# ombtt's jami norman swimbait seminars



## alumking (Feb 27, 2006)

Anyone interested in some good info on how to and product evaluation of all the new swimbaits hitting the market come check me out I will be at the columbus boat rv show the 5th 6th 12th 13th and the columbus sports vacation show feb 8th and 10th and the northeast ohio sportsman show jan 26th in dalton ohio doing seminars. I used the baits last part of the 2007 season with some great succsess. This is a new technique for northern waters
just a downsized version of the california craze!


----------



## CARP 104 (Apr 19, 2004)

Hey that sounds great!
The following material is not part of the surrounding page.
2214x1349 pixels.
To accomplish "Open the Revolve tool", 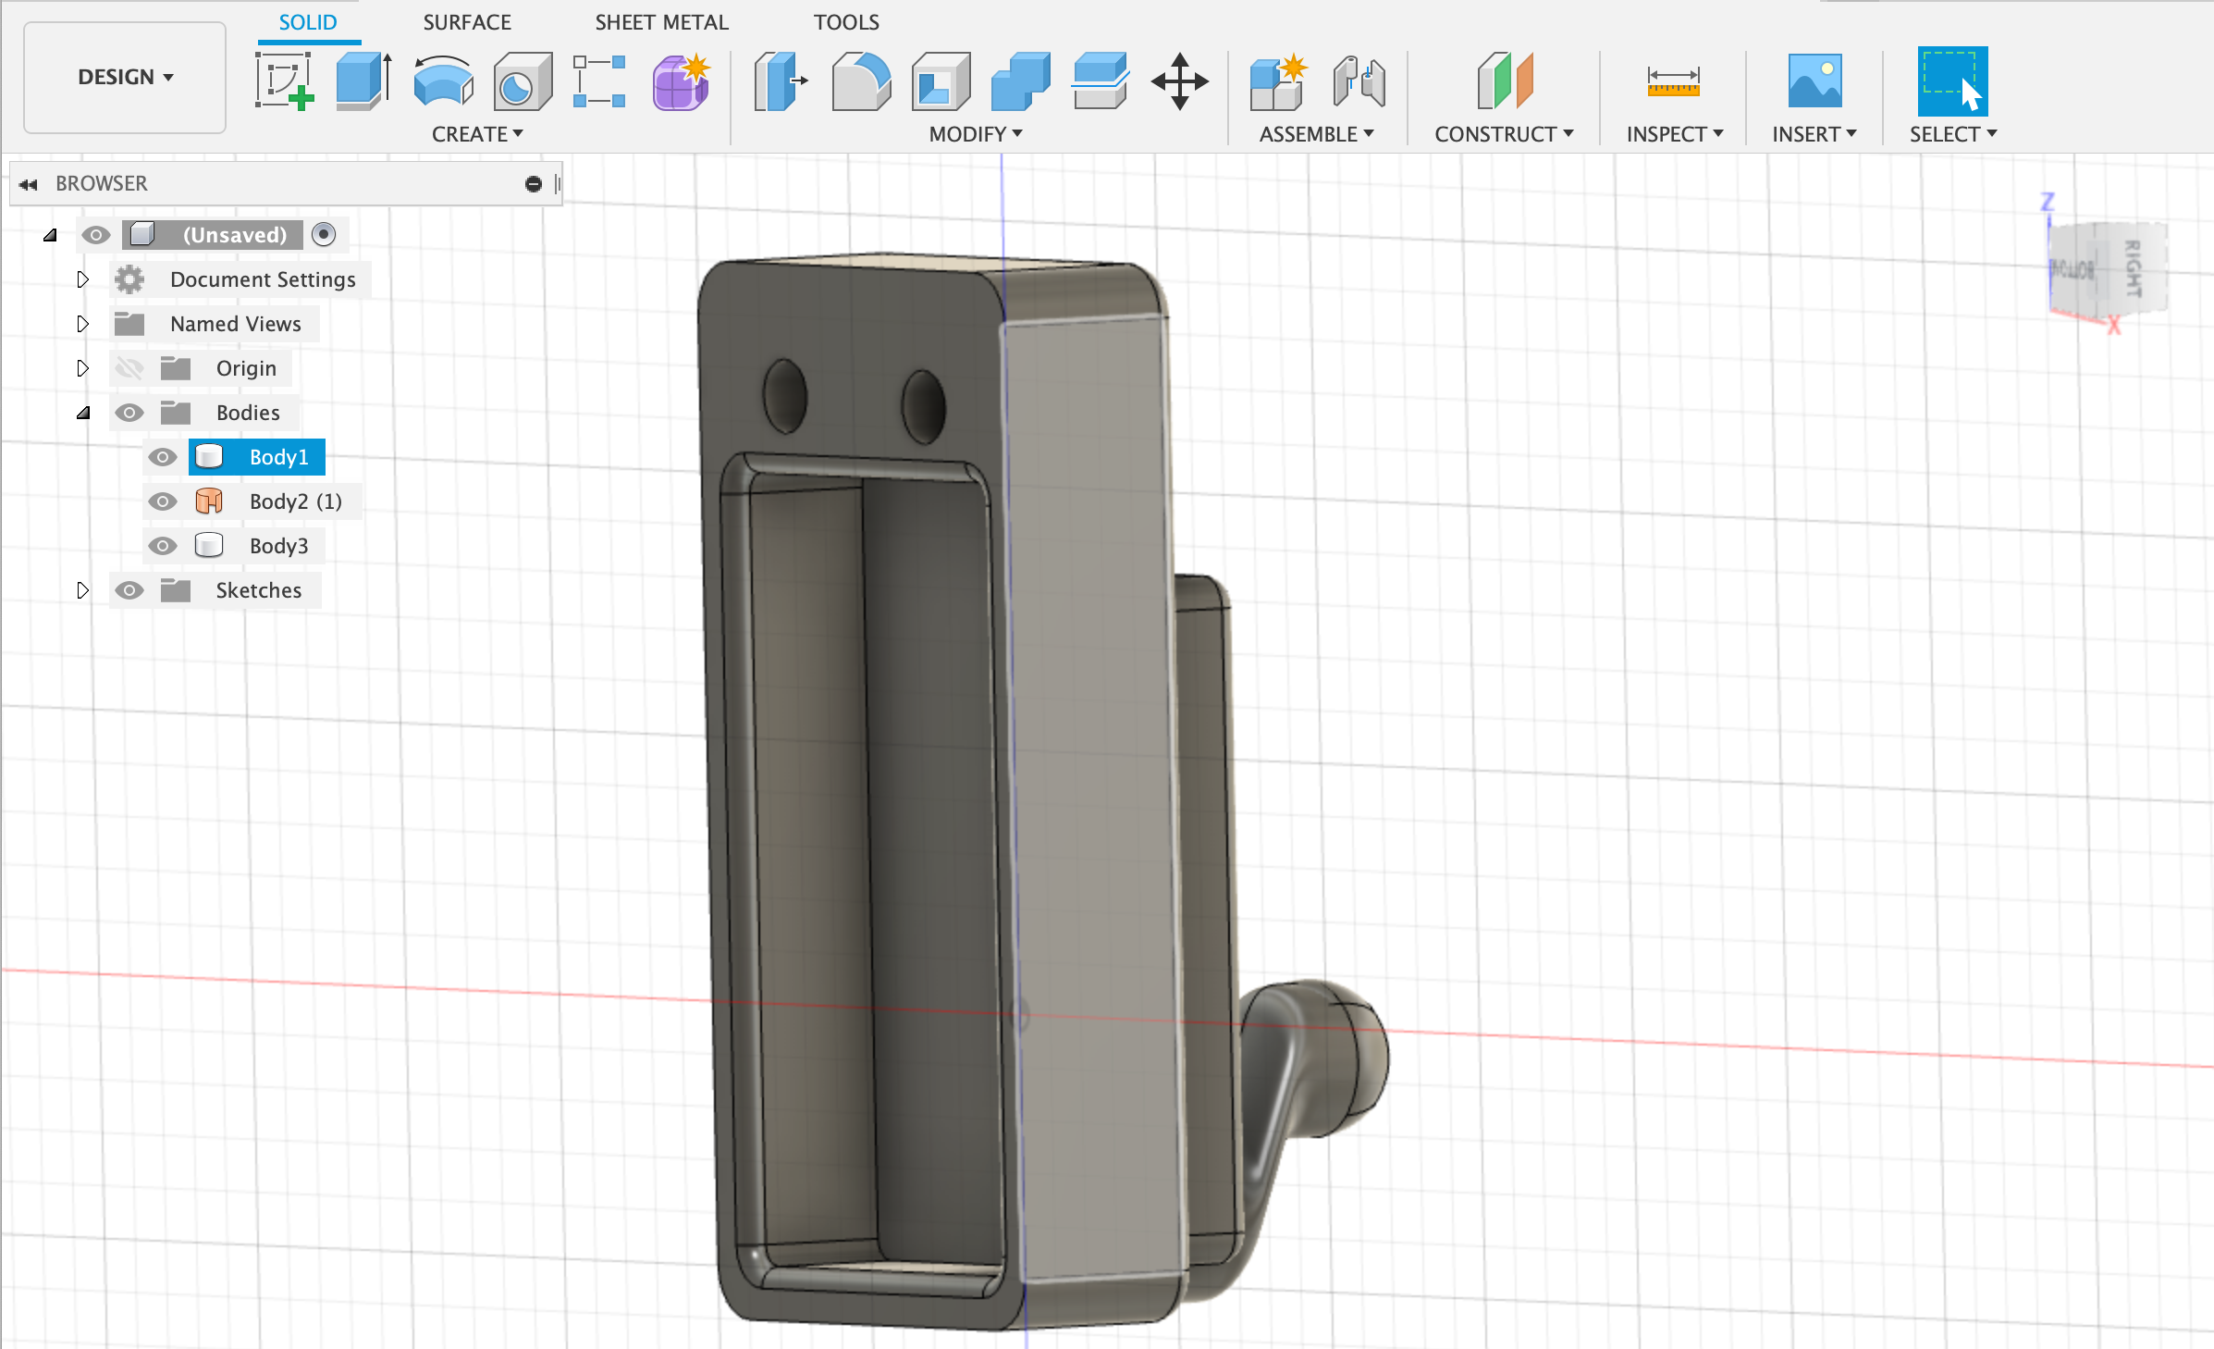I will (442, 81).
This will be my first time coming to the columbus boat show, where can I find you?


----------



## alumking (Feb 27, 2006)

Thats a good question I have not found out where yet. Venom just came out with their new bait and I have a guy custom pouring some for me as well and both look awsome in the water.


----------



## Lewzer (Apr 5, 2004)

> and the northeast ohio sportsman show jan 26th in dalton ohio doing seminars.


Am I reading this right? There's a show in little Dalton at the corner of SR94 and US 30? Is so, where is it held and is there much fishing compared to hunting?


----------



## alumking (Feb 27, 2006)

Yes at the new Grahm facility.


----------